I found that this rigidity around movement actually reinforced a harmful myth that many patients already believe: that food and exercise are directly correlated. Fanelli notes that patients who begin treatment with rigid rules about food can end up with a new set of rules, this time about movement. “It just becomes another control mechanism,” she says. “Is that really recovery?”
In contrast, when I’m not in treatment, joyful movement has been a key part of my recovery. Instead of restricting or purging away my anxious thoughts, I’ll go for a quick walk down the street, enjoying not only the benefits of stretching my legs, but also fresh air and nature.
A better way forward
It’s a natural human impulse to desire some kind of physical activity. And I honestly believe that not being allowed to move my body the way it craved removed my autonomy in a way that was not only not helpful, but actually harmful.

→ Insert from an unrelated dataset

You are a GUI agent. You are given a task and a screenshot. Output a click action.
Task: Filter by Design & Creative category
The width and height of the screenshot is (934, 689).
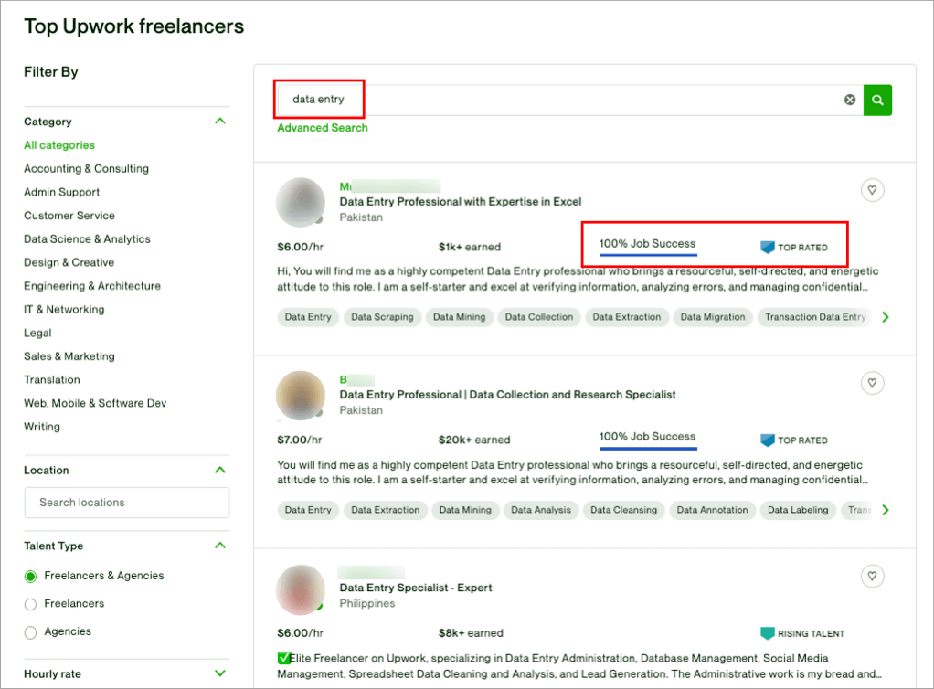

Fortunately, not all eating disorder treatment centers follow this policy. There are some centers that actively embrace the benefits of movement through dance or movement therapy to help patients reconnect with their bodies. “We can get back to the basics of feeling safe in moving our body,” says Erica Hornthal, a dance therapist in Chicago. Hornthal says this process isn’t about body positivity and how the body looks, but focuses on how it feels to be in the body, something eating disorder survivors often struggle with.
“Allowing ourselves to take up space and notice how our body moves helps us reclaim ourselves on the road to recovery,” says Hornthal, who helps clients do this through practices like guided imagery, movement meditation, and creative techniques like mirroring (where the therapist will mirror the client’s movements to externalize what they’re feeling in their body). “It’s like rebuilding a friendship with someone who has hurt us, and working to repair that connection.”
Fanelli adds that yoga can also be a helpful transition exercise. Not only does the practice encourage a mindful connection to the body, it takes the focus off reaching numerical goals, which patients often struggle with in more intense workouts, like running or high-intensity interval training.
Dr. Oliver-Pyatt says the key is to create a “paradigm shift” so that patients see exercise as self-care instead of something they have to do to burn calories. “You want to do it not out of fear, but because you want to move your body,” Dr. Oliver-Pyatt says.
At Within Health, Dr. Oliver-Pyatt says patients begin to move gradually and with support of a provider. And if they’re not quite ready yet, providers will determine when to incorporate it into a patient’s recovery plan and let clients know that even if they can’t exercise at the moment, they will be able to eventually.
With any steps in the recovery process, I strongly believe—and Dr. Oliver-Pyatt agrees—that the client should be included in the process. “If you don’t have that relationship, they won’t share with you what’s actually going on,” she says. When it comes to movement, having someone listen to my concerns around not being able to move while in treatment would have been instrumental in learning to trust not only my body, but also my voice.
“Patients may not have ever learned how to trust their body, and that you can eat without compensatory activity,” Dr. Oliver-Pyatt says. “But if people don’t learn that while in treatment, they may never learn it all their life.”